[Fragmento del documento]
# Conectar PC a Lap Top para juegos en multijugador



## diodozener (Ago 10, 2010)

Hola a todos
No se mucho sobre creacion o manejo de redes pero quisiera saber como interconectar una computadora de escritorio a una lap top para poder jugar juegos en multijugador (como comand and conquer, worms, age of empires, etc), los juegos traen opciones de multijugador como RED, MODEM SERIE, INTERNET, ETC. Mi duda es si es necesario crear una red local (creo que se llama intranet, LAN o algo asi) o si se necesita algun dispositivo fisico como algun cable (algunas paginas hablan sobre Ruteadores). La computadora de escritorio dispone de conexion a internet mediante un modem.
Desde ya agradesco sus opiniones, sujerencias o comentarios.


----------



## Scooter (Ago 10, 2010)

Usa un cable cruzado de red.


----------



## Elizabeth Bathory (Ago 16, 2010)

sii para comunicacion pc-pc tiene q conectar el cable UTP pero este debe ser ponchado de forma cruzada como dijo el amigo scooter.. aca unos links para que tengas idea. 

http://www.trucoswindows.net/conteni7id-14-Codigo-de-colores-para-cables-de-red.html


----------



## Don Barredora (Ago 16, 2010)

Hola diodozener, para poder hacer una LAN (local area network) puedes hacerlo de varias maneras.

Una de ellas es mediante un router o enrutador, donde tienes que conectar cada maquina mediante un cable de red UTP hacia el router, en este tipo de conexion se utilizan cable UTP directo o derecho (para mas info de cables de red: http://es.wikipedia.org/wiki/RJ-45 ), cabe destacar que cada pc tendra que tener su placa de red para la red LAN, si tienes la conexion a internet mediante ethernet, el cable del modem va conectado al router.

Otra opcion es con un switch, y la configuracion de conexiones es igual a la del router.

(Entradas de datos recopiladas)
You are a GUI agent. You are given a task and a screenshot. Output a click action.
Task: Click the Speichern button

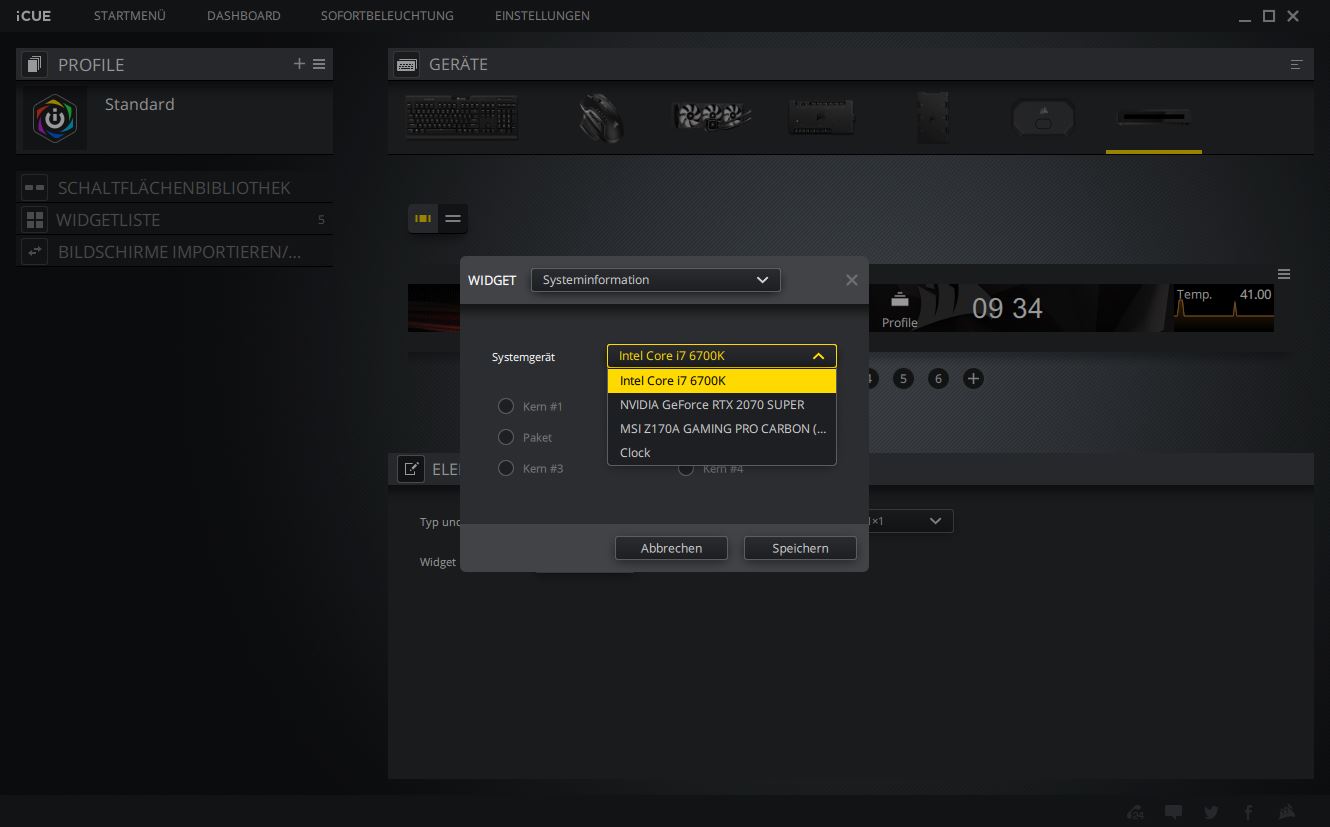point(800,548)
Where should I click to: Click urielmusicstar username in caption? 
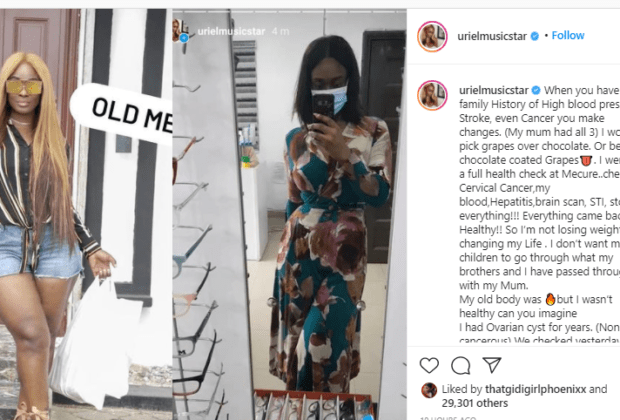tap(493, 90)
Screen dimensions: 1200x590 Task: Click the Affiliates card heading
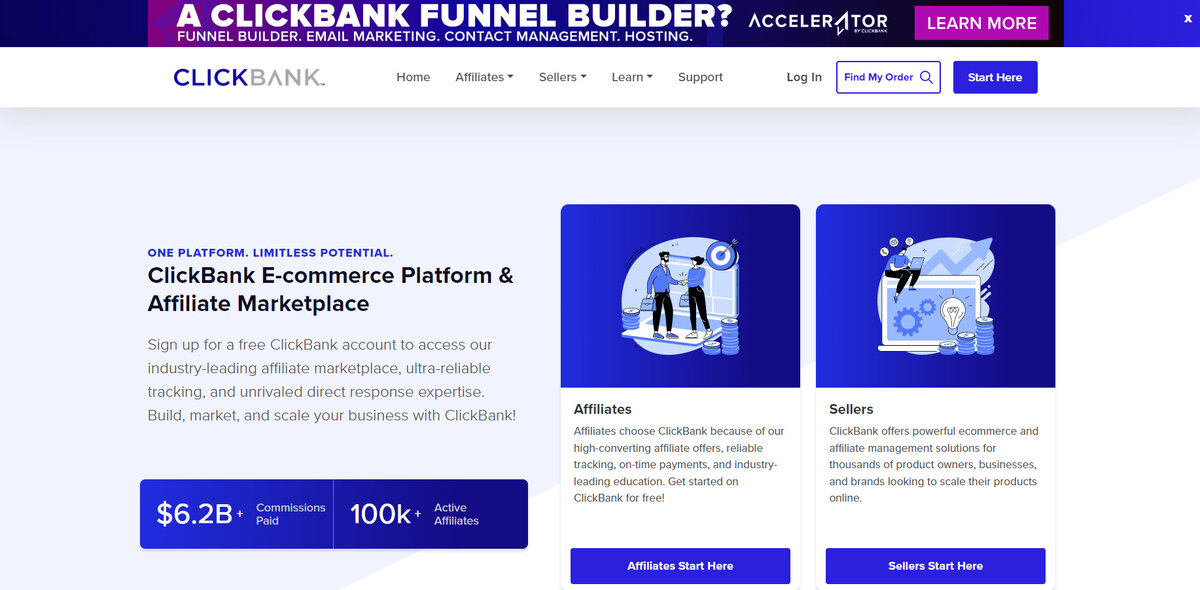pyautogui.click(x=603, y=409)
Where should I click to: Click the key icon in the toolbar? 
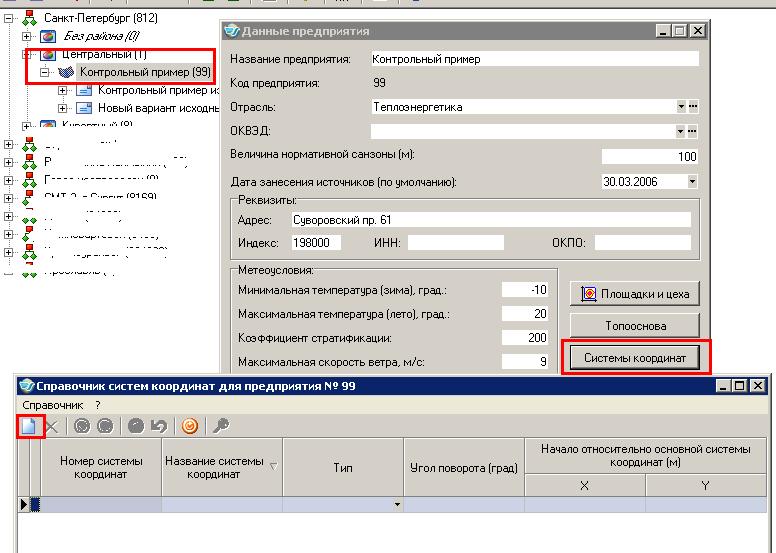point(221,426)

[Qué harás] Reproduce el tramo del hilo sobre cómo conectar una PC a una laptop que va desde "## Scooter (Ago" hasta "que tengas idea.". Los registros no intervienen en esto.

[Resultado esperado]
## Scooter (Ago 10, 2010)

Usa un cable cruzado de red.


----------



## Elizabeth Bathory (Ago 16, 2010)

sii para comunicacion pc-pc tiene q conectar el cable UTP pero este debe ser ponchado de forma cruzada como dijo el amigo scooter.. aca unos links para que tengas idea.